Akamai此前发布的一项关于API威胁格局演变的研究报告称,尽管在开发和测试方面已经做出了改进,但通常情况下,API安全性往往会被忽视,业务优先的原则更追求的是快速的将产品推向市场,而API安全正是在此时被抛到脑后,许多组织更加依赖传统的网络安全解决方案。
他们认为,虽然DDoS攻击和勒索软件都是主要问题,但对API的攻击并没有得到同等程度的关注,这在很大程度上是因为攻击者利用API的方式不如利用勒索软件攻击那样引人注目,但这并不意味着它们应该被忽视。
Salt Security发布的API安全报告指出,API安全理应得到重视,而基于调查显示,缺乏API安全专业知识或资源和预算限制是企业积极实施API安全策略的最大障碍。人们理解API的重要性,但对API攻击危害还没有上升到足够的理解,他们大多还没有对此做好准备。
安全金融先行 金融行业API安全发展现状
在网络安全领域,金融行业因其业务安全的重要性决定通常会被严格监管,其也代表着安全性方面要领跑全行业。根据Forrester此前调查显示,在金融服务领域,有28%的受访者已将提高应用程序API的安全性作为首要任务,其中70%的金融机构已经部署了API安全的相关措施,16%计划在12个月内持续部署采用。
金融机构目前正在寻找能够处理应用程序整个生命周期的工具,同时金融机构有义务遵守非常严格的规定,这就使得API变得很重要。有相当多的API被开发出来,甚至经历了PoC过程,然后被抛弃和遗忘。正如NewWave CIO Robert Wines II指出的那样:“因为API经常被遗忘,所以更需要保证应用程序的所有组件,包括API,都是安全的。

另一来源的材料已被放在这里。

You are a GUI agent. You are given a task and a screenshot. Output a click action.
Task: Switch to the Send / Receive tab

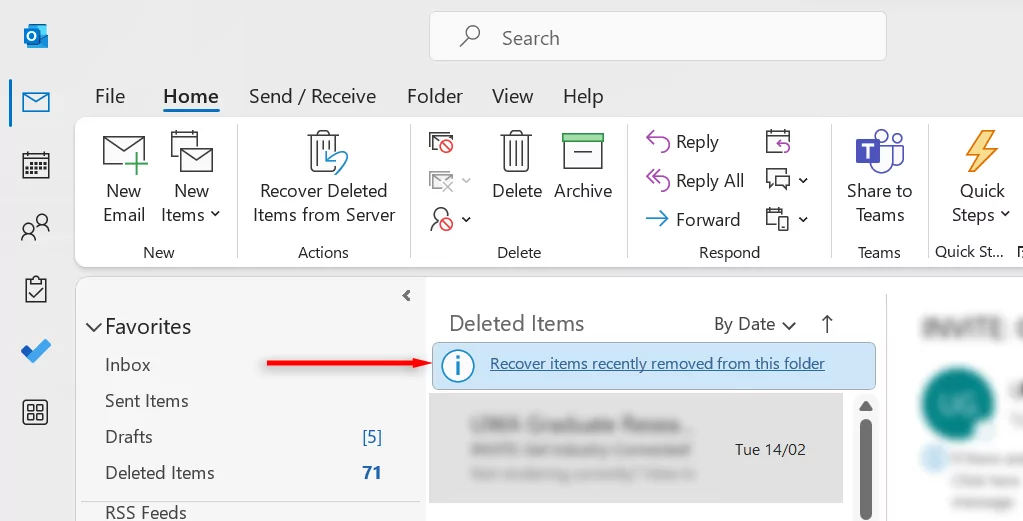click(312, 97)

”
2020年2月13日,中国人民银行发布《商业银行应用程序接口安全管理规范》(JR/T 0185—2020)金融行业标准。目的是对使用商业银行应用程序接口的各类金融服务进行规范,主要从技术和管理两方面规范个人金融信息保护措施和金融API安全措施。
该《规范》对商业银行和应用方提出明确要求,规定了商业银行应用程序接口的类型与安全级别、安全设计、安全部署、安全集成、安全运维、服务终止与系统下线、安全管理等安全技术与安全保障要求,贯穿API的整个生命周期。
API安全问题导致数据泄露事件频发
据此前报道,2021年12月,国内某证券公司的客户信息数据,包括:用户姓名、手机号、开户时间、交易情况等敏感数据,以每日1万多条的量级在数据交易平台被售卖。经验证分析,证实为内部系统数据API管控疏忽导致。
事实上不仅仅只是金融行业,其他很多行业的数据泄露事件中,也时常会看到是因为API管控不当所导致。
API存在安全缺陷是导致API被攻击的主要原因
永安在线API安全研究报告(2022年Q1)指出,API存在安全缺陷是导致API被攻击的主要原因,基于永安在线API安全管控平台Q1的流量审计结果,他们从危害性、可利用性、普遍性三个维度,梳理了需要引起重视的五个API安全缺陷:
1.未授权访问
从Q1的审计结果来看,存在未授权访问缺陷的API接口不多,但由于具有严重的危害性,所以仍然是最值得关注的API安全缺陷之一,在OWASP API Security Top 10 排名第一的 "API 1 : Broken Object Level Authorization(失效的对象级别授权)"中也包含了这类缺陷。2021年底,知名开源项目APISIX Dashboard就曾曝出过未授权访问漏洞(CVE-2021-45232)。
安全建议
1)除非资源完全对外开放,否则访问默认都要授权,尤其是访问用户的资源或者受限制资源。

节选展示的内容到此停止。